───── THE DATA
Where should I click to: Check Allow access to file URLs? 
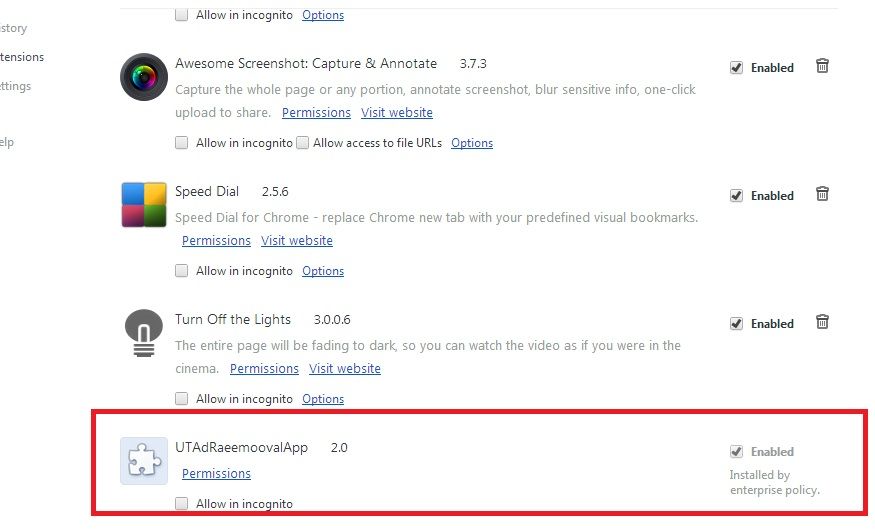pos(302,143)
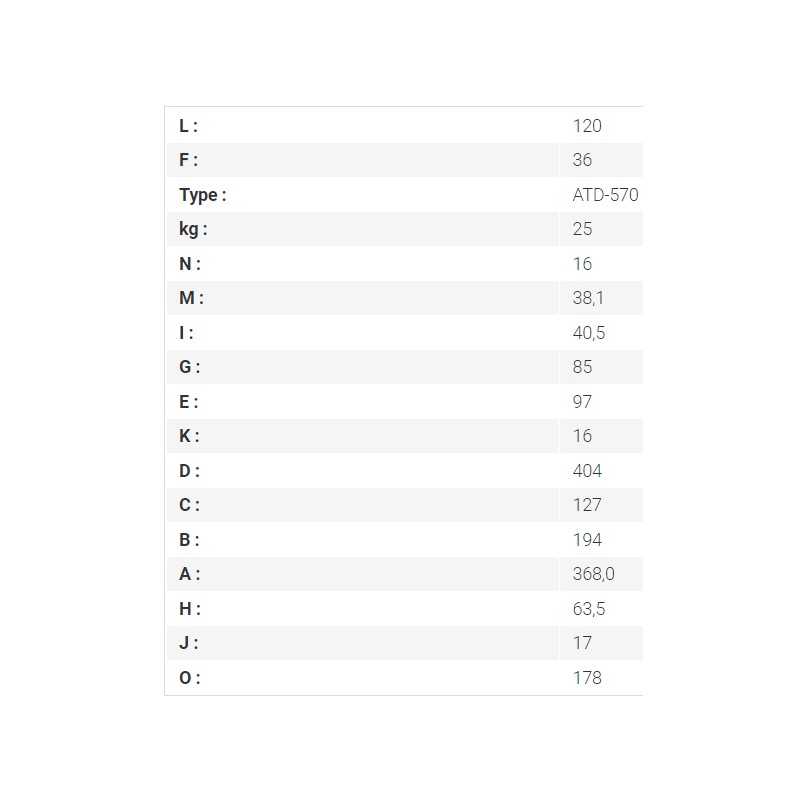The image size is (800, 800).
Task: Click the L value 120
Action: tap(587, 126)
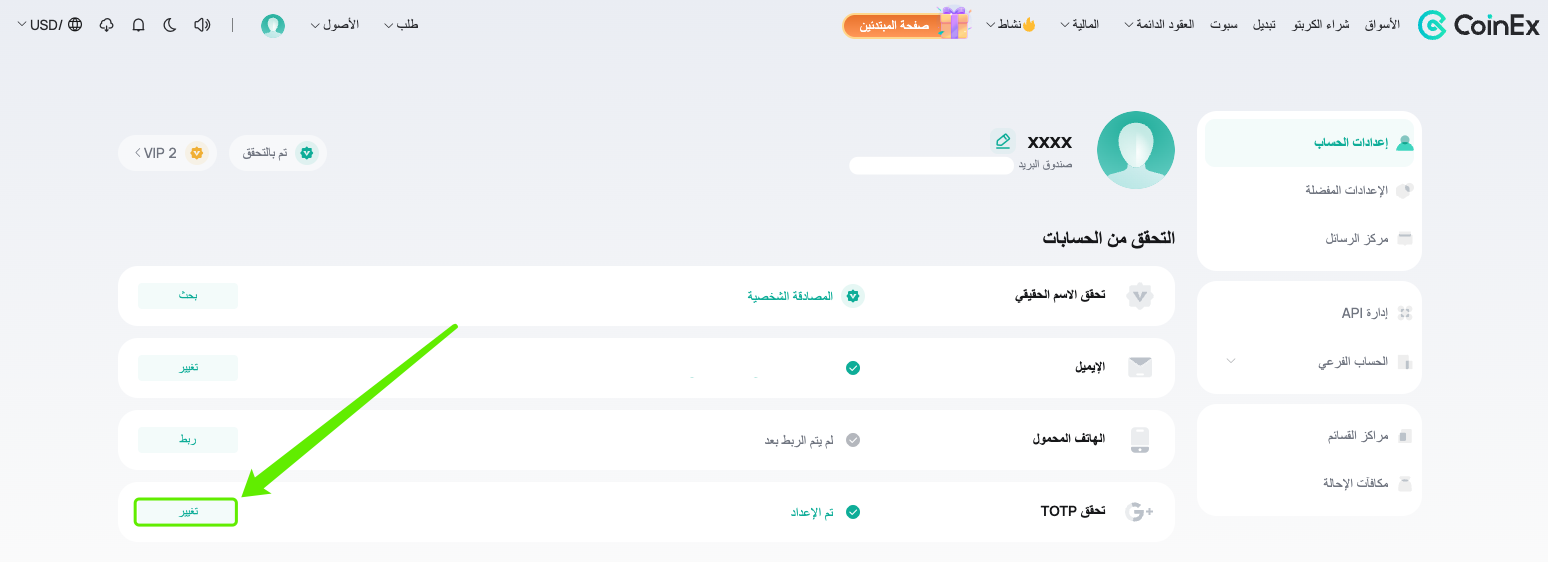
──────────
** EXERCISE **
Copy the whole listing above word for word, but leave the pictures out.

** RESULT OF THE TASK **
Where should I click to: Check Allow access to file URLs? 
pos(302,143)
The image size is (800, 800).
Task: Click the L value 120
Action: tap(587, 126)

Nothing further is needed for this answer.